Restart the Windows Audio service. Press Windows key + R, type services.msc, find Windows Audio, right-click it, and select Restart. If the service was stopped, click Start instead. A stopped audio service cuts all system sound, not just Chrome.
Reinstall Chrome. If nothing else works, go to Settings > Apps, find Google Chrome, click Uninstall, then download a fresh copy from google.com/chrome. Your bookmarks and passwords sync from your Google account, so you don’t lose data. Reinstalling takes under 5 minutes and resolves issues caused by corrupted Chrome installation files. If you’ve been having other Chrome issues like bookmarks vanishing, our Chrome bookmarks disappeared guide covers related file corruption problems.
#Bottom Line
Right-click the tab to unmute it, then check the Windows Volume Mixer for Chrome. Those 2 steps fix most sound problems. If they don’t, clear the cache, test in incognito mode, and update your audio driver. Reinstalling Chrome fixes file corruption issues.

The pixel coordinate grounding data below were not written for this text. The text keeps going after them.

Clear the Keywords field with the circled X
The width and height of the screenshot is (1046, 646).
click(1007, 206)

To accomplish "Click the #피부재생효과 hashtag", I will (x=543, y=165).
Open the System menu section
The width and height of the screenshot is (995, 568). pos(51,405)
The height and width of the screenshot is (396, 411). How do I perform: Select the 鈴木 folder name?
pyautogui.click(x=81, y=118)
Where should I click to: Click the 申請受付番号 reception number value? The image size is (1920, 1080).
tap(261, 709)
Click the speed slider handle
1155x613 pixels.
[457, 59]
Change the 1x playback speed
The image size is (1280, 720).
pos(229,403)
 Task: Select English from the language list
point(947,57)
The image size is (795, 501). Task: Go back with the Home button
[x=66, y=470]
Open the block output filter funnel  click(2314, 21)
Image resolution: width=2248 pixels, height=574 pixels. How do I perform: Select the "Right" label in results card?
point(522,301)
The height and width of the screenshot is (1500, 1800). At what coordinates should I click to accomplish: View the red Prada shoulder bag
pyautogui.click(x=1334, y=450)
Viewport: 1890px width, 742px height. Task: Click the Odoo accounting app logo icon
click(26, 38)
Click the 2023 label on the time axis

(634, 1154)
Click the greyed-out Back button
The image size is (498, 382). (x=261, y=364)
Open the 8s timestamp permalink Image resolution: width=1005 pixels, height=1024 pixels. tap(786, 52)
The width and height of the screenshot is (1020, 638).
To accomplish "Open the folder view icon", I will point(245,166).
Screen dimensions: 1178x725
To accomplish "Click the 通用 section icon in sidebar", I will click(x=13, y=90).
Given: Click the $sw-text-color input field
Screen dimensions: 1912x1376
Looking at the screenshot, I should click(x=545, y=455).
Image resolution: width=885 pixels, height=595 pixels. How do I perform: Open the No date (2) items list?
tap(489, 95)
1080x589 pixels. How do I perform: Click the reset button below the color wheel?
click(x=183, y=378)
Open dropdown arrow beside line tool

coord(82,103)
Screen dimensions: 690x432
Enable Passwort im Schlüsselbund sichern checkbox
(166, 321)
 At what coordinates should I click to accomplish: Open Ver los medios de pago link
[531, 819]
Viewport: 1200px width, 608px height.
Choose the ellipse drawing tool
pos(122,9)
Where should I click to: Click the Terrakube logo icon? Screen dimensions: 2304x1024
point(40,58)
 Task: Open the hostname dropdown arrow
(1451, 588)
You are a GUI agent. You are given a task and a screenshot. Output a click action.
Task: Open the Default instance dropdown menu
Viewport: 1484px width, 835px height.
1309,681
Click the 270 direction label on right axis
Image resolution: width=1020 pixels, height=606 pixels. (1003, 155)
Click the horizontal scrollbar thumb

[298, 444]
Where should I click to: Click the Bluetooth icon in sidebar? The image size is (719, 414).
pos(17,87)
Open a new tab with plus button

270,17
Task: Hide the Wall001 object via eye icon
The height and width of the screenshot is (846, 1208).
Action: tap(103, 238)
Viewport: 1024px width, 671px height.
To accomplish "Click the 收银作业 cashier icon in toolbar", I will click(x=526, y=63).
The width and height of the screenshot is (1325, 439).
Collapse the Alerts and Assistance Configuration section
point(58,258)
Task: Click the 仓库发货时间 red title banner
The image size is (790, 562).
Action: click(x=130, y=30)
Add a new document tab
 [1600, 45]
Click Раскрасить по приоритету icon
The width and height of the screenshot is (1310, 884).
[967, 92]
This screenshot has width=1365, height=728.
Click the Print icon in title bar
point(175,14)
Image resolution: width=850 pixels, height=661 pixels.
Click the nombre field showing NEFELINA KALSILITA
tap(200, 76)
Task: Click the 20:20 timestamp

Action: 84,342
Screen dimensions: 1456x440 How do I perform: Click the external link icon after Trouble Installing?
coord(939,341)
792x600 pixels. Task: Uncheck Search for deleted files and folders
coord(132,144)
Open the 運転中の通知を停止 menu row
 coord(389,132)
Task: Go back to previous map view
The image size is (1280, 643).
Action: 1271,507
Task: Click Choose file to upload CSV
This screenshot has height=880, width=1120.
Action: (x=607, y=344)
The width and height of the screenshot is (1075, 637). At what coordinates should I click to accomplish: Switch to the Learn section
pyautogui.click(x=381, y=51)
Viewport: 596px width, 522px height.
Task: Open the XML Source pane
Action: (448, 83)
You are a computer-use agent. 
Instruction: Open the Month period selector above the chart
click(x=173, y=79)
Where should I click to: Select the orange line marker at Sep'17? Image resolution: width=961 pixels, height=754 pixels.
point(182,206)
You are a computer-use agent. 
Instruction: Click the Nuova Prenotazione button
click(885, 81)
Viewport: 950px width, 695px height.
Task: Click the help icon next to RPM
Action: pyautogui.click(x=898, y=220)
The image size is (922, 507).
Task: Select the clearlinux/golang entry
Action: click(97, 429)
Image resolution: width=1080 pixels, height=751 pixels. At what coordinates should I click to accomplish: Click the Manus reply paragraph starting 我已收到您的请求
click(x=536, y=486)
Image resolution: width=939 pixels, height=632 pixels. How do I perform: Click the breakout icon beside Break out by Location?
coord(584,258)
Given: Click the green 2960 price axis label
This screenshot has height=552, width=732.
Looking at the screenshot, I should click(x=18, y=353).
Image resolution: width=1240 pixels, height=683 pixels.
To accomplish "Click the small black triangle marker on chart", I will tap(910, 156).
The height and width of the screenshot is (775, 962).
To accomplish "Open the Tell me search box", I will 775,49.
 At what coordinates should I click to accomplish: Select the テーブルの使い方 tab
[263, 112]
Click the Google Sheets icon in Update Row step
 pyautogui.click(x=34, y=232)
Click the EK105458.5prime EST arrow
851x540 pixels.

#Frequently Asked Questions
Why does Chrome have no sound but other browsers work fine?
This confirms the problem is Chrome-specific rather than a system audio issue. Check Chrome’s site permissions (padlock > Site settings > Sound), disable all extensions and test in incognito mode, then try resetting Chrome to default settings through Settings > Advanced > Reset settings.
How do I unmute a tab in Chrome?
Right-click the tab and select Unmute tab. You can also click the small speaker icon in the tab. Per-tab muting persists across reloads until you unmute it manually.
Why is Chrome muted in my Volume Mixer?
Chrome gets muted in Volume Mixer when you right-click the speaker icon next to its mixer entry, or sometimes after a Windows update resets mixer levels. Right-click the taskbar speaker icon, open Volume Mixer, find Chrome, and drag its slider up or click the mute button to restore it.
Does clearing cache fix Chrome sound problems?
Yes, in roughly 20% of cases. Clearing cache removes corrupted audio data that blocks playback. You won’t lose bookmarks, passwords, or extensions.
Can an extension block sound in Chrome?
Yes. Ad blockers, script blockers, and some privacy tools can intercept audio elements before they load. Test by opening the same page in a Chrome incognito window, where extensions don’t run by default. If audio works in incognito, disable extensions one at a time from chrome://extensions until you identify the one causing the problem.
Why does Chrome have no sound after a Windows update?
Windows updates sometimes reset default audio devices or modify driver settings. Open Sound settings (right-click taskbar speaker), verify your output device is correct, and check the Volume Mixer for Chrome’s entry. If your audio driver was updated, check Device Manager for any driver errors or roll back the driver to the previous version.